11/15/2005
The WSJ’s editorial on the Muslims rioting in France focuses not on what’s wrong with Muslims, and certainly not on what’s wrong with mass Third World Immigration but on what’s wrong with France.
And then they stop in the middle of the attack on France to criticize "nativist groups." Their economic argument seems to be that Muslim immigrants weren’t allowed to take jobs away from Frenchmen, but should have been. The way they are in that immigrant’s paradise, the United States of America:
Among immigrants, [in the US]median family incomes rose by roughly $10,000 for every 10 years they remained in the country.These statistics hold across immigrant groups, including ones that U.S. nativist groups claim are "unassimilable." Take Muslims, some two million of whom live in America. According to a 2004 survey by Zogby International, two-thirds are immigrants, 59% have a college education and the overwhelming majority are middle-class, with one in three having annual incomes of more than $75,000. Their intermarriage rate is 21%, nearly identical to that of other religious groups.
It’s true that France’s Muslim population — some five million out of a total of 60 million — is much larger than America’s. They also generally arrived in France much poorer. But the significant difference between U.S. and French Muslims is that the former inhabit a country of economic opportunity and social mobility, which generally has led to their successful assimilation into the mainstream of American life. This has been the case despite the best efforts of multiculturalists on the right and left to extol fixed racial, ethnic and religious identities at the expense of the traditionally adaptive, supple American one.
OpinionJournal — French Lessons |How to create a Muslim underclass, November 11, 2005
First, the reason that US Muslims are more successful than those in France is because the US gets the upper classes of the Arab world. They might have inappropriate influence on Karl Rove and Grover Norquist, they may fund terror, they may, for all I know, have been the anthrax mailers. I do know that nineteen members of the Arab upper classes destroyed the World Trade Center. But I don’t expect them to burn any cars, unless they set their own cars on fire for the insurance.

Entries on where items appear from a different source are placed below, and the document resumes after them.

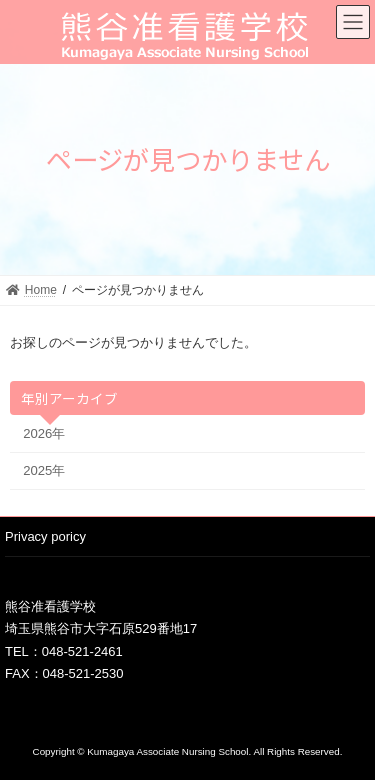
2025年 (44, 470)
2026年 (44, 432)
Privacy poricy (45, 536)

Since the US doesn’t have a border with North Africa, or a previously existing Muslim ghetto, it doesn’t get the banlieu types. What the United States has instead is a border with Mexico, and and previously existing barrios. And that’s where riots may come from.
The economic argument the WSJ seems to be making is this: America’s immigrant underclass isn’t rioting because they're being allowed to take jobs from Americans.
And the horror of French "discrimination" is that this isn’t being allowed in France. If the United States manages real immigration enforcement, and there are riots as a result, is the WSJ going to make the same argument?
But the real point here is that there is nothing immigrants can do that will make the WSJ admit immigration is a problem.
And now, not riots all across Europe. Nothing.
But in response to all those events, the WSJ’s staff didn’t attack the immigrants who did the crimes, or the system that let them. They reserved their sharpest criticism for us "nativists."